OBJECTIVETo construct vector pEGFP-C1-hTERT-ribozyme (pGTRz-U6) and its mutant (pGTmRz-U6) against hTERT containing U6 promoter, then transfect them into human liver cancer cell line SMMC7721 to observe the action of the human telomerase catalytic subunit (hTERT) hammerhead ribozyme on proliferation and apoptosis of human liver cancer cell SMMC7721.
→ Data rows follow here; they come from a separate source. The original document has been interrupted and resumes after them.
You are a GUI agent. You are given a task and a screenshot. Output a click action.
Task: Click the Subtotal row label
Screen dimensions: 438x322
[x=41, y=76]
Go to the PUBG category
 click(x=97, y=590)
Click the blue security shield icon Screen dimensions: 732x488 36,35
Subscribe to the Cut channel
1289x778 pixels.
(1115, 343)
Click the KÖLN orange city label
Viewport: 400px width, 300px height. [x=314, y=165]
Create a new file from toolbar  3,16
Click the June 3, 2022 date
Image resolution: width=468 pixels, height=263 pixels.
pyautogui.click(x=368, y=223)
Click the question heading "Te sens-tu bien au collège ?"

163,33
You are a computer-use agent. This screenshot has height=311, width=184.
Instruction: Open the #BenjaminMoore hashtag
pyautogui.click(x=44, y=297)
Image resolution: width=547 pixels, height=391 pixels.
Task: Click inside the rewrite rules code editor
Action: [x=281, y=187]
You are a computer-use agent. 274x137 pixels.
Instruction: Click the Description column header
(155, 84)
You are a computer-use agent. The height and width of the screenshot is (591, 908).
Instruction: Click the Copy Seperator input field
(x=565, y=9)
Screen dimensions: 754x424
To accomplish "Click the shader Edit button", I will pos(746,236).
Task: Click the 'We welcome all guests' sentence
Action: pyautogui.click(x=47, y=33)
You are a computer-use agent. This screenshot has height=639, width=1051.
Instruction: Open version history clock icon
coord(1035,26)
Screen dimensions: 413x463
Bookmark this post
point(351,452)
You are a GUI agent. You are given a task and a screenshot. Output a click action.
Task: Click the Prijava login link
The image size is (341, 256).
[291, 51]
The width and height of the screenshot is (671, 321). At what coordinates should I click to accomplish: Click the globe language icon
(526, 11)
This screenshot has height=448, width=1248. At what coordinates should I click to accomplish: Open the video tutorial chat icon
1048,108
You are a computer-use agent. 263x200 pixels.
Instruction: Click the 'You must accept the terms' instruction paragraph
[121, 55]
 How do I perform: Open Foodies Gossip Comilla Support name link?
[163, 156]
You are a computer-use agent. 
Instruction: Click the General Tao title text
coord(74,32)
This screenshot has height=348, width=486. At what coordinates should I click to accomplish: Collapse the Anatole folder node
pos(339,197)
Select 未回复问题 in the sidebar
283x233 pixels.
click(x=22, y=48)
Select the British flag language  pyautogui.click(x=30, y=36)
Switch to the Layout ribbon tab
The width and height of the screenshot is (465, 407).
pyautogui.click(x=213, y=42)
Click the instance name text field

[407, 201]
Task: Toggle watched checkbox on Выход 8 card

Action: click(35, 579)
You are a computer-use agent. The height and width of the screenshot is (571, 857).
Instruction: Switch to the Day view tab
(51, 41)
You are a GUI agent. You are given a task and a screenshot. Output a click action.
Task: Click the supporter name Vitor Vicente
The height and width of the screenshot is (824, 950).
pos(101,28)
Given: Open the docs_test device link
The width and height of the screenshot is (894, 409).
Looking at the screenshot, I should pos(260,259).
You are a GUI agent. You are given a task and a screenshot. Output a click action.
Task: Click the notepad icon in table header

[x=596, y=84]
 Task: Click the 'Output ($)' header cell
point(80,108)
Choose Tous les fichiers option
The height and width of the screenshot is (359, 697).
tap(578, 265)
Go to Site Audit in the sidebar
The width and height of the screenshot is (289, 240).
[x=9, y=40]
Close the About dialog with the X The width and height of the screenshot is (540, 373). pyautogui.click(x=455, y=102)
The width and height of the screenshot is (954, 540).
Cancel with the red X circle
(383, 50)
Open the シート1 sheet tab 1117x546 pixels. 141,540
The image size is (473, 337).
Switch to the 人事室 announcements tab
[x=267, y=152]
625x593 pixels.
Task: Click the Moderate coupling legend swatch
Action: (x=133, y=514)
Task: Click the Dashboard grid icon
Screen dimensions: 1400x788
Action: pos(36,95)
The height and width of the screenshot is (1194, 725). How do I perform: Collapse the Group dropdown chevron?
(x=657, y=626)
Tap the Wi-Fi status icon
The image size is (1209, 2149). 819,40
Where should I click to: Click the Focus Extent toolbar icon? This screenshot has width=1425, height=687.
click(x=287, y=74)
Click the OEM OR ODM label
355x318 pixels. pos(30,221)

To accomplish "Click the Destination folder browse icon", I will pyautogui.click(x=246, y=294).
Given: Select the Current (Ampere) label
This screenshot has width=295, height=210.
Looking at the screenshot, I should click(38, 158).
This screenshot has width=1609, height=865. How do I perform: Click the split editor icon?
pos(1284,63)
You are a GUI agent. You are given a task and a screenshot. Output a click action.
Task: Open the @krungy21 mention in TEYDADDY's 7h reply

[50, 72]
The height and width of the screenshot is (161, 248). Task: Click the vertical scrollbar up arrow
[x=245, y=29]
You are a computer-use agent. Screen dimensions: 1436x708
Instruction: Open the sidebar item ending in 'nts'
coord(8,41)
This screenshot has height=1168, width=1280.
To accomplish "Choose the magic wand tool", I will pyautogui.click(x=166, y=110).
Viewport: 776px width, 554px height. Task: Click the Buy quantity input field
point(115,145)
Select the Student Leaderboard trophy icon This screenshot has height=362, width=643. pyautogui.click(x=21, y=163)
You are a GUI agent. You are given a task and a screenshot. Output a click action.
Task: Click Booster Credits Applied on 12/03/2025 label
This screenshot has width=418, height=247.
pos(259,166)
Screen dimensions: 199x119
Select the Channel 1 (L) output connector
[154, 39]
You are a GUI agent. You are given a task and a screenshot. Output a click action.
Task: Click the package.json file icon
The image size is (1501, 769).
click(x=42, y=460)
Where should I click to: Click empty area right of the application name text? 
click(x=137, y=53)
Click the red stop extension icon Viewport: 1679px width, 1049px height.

METHODSEukaryotic expressing vector pGTRz-U6 and mutant pGTmRz-U6 were constructed and transfected into SMMC7721 using Lipofectamine2000 Reagent, with pEGFP-C1 as the control group. After strict screening by G418, positive clones were cultured; the amount of expression of ribozyme and hTERT was detected by RT-PCR; cell proliferation by MTT; telomerase activity by TRAP and silver staining assay; cell apoptosis by FCM.

RESULTSWe found that the two ribozymes were expressed persistently in SMMC7721; different expression levels (P < 0.01) of hTERT among SMMC7721-Rz, SMMC7721-mRz and SMMC7721-pEGFP-C1 was exhibited by the analysis of variance with SPSS software. The difference between SMMC7721-Rz and the others is significant in t-test (P < 0.01), while there was no difference between SMMC7721-mRz and SMMC7721-pEGFP-C1 (P > 0.05). With the advance of cell division, telomerase activities of the cells treated by SMMC7721-Rz and SMMC7721-mRz decreased gradually, and the percentage of apoptosis of the cells transfected with Rz and mRz increased gradually. The apoptosis percentage of 7PDS SMMC7721-Rz was 29.86%, while those of SMMC7721-mRz and SMMC7721-pEGFP-C1 were 9.87% and 3.36%, respectively.

CONCLUSIONThe apoptosis level of SMMC7721 induced by hTERT ribozyme increases as cells divide, and this ribozyme maybe a potential approach for liver cancer gene therapy.